- PROMPT:
Could you return the rows below word for word, from the very first line up to and including the line that contains "This screenshot has width=999, height=749."?

- MATERIAL FOR THIS EXERCISE:
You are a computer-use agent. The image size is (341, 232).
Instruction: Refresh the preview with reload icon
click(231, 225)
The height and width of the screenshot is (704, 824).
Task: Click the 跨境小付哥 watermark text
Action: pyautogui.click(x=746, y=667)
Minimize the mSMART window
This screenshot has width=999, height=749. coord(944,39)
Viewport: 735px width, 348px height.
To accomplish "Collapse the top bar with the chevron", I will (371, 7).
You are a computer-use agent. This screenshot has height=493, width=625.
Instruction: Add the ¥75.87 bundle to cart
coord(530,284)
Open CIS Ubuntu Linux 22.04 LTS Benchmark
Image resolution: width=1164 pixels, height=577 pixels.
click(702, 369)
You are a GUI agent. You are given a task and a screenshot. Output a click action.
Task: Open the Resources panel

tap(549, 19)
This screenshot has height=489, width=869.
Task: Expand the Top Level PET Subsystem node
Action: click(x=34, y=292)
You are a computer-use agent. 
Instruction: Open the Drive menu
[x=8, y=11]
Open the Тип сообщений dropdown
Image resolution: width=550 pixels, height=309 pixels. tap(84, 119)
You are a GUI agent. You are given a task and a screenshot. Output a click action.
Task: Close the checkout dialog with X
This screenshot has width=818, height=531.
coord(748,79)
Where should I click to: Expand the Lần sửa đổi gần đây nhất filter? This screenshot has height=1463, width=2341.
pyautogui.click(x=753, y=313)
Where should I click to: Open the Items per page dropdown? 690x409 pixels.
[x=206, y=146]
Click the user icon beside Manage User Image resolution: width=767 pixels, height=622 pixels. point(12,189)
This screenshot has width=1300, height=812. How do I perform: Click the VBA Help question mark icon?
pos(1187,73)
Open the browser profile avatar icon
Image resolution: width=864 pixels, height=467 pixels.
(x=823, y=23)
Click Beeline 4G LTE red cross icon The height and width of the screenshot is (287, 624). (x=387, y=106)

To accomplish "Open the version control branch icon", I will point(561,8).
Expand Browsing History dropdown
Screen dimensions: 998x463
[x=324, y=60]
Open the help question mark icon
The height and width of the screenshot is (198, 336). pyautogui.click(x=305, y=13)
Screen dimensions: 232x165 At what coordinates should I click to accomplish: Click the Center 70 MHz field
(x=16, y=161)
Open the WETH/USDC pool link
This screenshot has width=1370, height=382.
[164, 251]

- SOLUTION:
You are a computer-use agent. The image size is (341, 232).
Instruction: Refresh the preview with reload icon
click(231, 225)
The height and width of the screenshot is (704, 824).
Task: Click the 跨境小付哥 watermark text
Action: pyautogui.click(x=746, y=667)
Minimize the mSMART window
This screenshot has width=999, height=749. coord(944,39)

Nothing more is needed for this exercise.